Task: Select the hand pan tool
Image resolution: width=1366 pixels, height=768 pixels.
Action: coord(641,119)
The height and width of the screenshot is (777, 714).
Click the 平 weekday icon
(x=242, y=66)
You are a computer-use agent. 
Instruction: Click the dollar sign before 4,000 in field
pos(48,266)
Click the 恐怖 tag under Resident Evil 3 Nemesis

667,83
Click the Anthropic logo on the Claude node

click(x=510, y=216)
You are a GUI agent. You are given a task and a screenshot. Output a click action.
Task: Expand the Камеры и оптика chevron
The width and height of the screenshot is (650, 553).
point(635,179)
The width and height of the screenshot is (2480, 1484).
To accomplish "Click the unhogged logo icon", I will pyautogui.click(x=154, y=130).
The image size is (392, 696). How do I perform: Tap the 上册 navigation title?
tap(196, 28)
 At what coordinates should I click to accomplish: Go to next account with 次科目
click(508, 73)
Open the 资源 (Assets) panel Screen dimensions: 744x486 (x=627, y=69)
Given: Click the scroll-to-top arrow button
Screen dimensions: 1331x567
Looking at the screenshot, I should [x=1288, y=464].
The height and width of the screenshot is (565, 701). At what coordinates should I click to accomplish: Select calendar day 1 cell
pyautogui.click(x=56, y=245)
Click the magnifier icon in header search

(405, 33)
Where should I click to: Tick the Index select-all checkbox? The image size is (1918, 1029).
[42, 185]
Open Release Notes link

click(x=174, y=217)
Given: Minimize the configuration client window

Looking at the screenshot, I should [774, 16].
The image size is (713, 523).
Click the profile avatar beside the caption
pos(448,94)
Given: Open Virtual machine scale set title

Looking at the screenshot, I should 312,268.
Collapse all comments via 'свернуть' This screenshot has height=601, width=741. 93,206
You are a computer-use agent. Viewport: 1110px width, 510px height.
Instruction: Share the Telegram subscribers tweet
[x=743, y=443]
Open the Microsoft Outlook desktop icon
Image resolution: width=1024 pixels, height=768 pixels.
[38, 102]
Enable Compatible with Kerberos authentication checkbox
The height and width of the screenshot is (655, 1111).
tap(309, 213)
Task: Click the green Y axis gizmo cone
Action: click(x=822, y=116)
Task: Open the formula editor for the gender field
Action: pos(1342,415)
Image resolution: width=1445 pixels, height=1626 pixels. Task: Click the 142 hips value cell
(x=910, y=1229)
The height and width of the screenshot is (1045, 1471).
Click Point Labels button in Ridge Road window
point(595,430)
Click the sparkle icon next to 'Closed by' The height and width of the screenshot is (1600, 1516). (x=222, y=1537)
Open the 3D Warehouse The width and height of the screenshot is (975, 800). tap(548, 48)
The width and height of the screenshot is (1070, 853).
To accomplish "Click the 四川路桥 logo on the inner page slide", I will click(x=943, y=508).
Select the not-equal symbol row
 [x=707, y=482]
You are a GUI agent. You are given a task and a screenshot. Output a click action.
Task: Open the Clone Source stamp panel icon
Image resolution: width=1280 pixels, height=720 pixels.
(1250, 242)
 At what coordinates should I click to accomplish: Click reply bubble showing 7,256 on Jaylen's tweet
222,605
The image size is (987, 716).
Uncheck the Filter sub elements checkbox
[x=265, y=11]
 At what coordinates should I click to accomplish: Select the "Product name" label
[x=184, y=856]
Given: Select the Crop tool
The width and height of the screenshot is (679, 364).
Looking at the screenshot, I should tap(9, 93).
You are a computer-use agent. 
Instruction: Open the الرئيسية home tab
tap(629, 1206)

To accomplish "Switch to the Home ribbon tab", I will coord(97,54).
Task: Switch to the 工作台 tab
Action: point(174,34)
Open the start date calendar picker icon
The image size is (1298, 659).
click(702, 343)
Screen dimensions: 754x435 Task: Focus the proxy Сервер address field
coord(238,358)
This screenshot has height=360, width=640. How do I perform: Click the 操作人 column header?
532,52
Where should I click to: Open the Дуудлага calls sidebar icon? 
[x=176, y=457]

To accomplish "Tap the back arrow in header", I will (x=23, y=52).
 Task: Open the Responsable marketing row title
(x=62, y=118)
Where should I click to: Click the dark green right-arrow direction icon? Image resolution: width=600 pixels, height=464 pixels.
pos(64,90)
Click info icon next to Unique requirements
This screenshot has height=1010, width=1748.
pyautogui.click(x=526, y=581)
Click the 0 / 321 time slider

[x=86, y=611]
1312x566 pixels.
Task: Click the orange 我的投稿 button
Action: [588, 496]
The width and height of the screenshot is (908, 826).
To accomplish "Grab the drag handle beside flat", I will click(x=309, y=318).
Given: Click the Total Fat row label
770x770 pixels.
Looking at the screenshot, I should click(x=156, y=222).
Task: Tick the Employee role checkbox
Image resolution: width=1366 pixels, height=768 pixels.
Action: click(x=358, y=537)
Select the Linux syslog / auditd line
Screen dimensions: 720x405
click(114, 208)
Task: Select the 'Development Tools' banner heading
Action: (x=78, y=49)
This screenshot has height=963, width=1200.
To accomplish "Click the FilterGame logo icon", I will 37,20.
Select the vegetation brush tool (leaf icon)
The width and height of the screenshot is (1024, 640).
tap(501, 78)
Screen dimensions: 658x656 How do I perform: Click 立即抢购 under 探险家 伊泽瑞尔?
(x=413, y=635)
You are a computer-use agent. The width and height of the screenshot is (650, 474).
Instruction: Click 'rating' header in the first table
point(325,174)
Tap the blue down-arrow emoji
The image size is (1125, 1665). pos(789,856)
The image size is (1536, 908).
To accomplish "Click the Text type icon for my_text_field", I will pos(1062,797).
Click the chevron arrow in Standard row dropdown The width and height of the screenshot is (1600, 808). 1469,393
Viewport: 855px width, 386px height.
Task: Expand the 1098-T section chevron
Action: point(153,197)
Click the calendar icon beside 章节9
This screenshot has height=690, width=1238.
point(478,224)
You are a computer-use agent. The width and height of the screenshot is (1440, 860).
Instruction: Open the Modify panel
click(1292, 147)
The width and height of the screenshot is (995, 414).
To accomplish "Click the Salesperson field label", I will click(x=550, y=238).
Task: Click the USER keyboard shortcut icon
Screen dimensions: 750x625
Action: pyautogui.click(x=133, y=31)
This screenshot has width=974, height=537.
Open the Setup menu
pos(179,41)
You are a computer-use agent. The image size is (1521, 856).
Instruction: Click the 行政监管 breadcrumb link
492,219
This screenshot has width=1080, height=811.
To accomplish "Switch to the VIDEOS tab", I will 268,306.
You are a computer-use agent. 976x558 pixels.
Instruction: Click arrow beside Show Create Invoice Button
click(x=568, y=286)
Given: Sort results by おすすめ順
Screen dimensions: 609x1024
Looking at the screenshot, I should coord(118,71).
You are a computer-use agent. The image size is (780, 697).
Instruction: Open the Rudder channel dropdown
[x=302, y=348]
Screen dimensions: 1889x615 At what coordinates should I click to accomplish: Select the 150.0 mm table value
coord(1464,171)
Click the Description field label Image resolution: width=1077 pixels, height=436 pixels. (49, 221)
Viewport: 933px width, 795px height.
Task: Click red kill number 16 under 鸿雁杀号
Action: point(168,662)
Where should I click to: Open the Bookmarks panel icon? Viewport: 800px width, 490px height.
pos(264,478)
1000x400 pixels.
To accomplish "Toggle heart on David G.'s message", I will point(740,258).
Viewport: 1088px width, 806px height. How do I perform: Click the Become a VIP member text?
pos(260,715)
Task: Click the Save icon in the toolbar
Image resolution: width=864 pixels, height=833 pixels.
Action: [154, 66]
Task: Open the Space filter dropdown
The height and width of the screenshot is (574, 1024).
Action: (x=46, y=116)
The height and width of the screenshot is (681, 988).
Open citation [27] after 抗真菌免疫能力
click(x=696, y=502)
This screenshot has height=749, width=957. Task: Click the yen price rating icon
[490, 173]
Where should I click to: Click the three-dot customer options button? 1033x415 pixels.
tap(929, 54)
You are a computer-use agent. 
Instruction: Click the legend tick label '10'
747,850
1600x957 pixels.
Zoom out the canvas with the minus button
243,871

====

What is required
Could you retype exactly the lines above, starting at the line that contains "The width and height of the screenshot is (908, 826)." and ending at the line that contains "is (650, 474).", and nothing more?

Exercise solution
The width and height of the screenshot is (908, 826).
To accomplish "Grab the drag handle beside flat", I will click(x=309, y=318).
Given: Click the Total Fat row label
770x770 pixels.
Looking at the screenshot, I should click(x=156, y=222).
Task: Tick the Employee role checkbox
Image resolution: width=1366 pixels, height=768 pixels.
Action: click(x=358, y=537)
Select the Linux syslog / auditd line
Screen dimensions: 720x405
click(114, 208)
Task: Select the 'Development Tools' banner heading
Action: (x=78, y=49)
This screenshot has height=963, width=1200.
To accomplish "Click the FilterGame logo icon", I will 37,20.
Select the vegetation brush tool (leaf icon)
The width and height of the screenshot is (1024, 640).
tap(501, 78)
Screen dimensions: 658x656 How do I perform: Click 立即抢购 under 探险家 伊泽瑞尔?
(x=413, y=635)
You are a computer-use agent. The width and height of the screenshot is (650, 474).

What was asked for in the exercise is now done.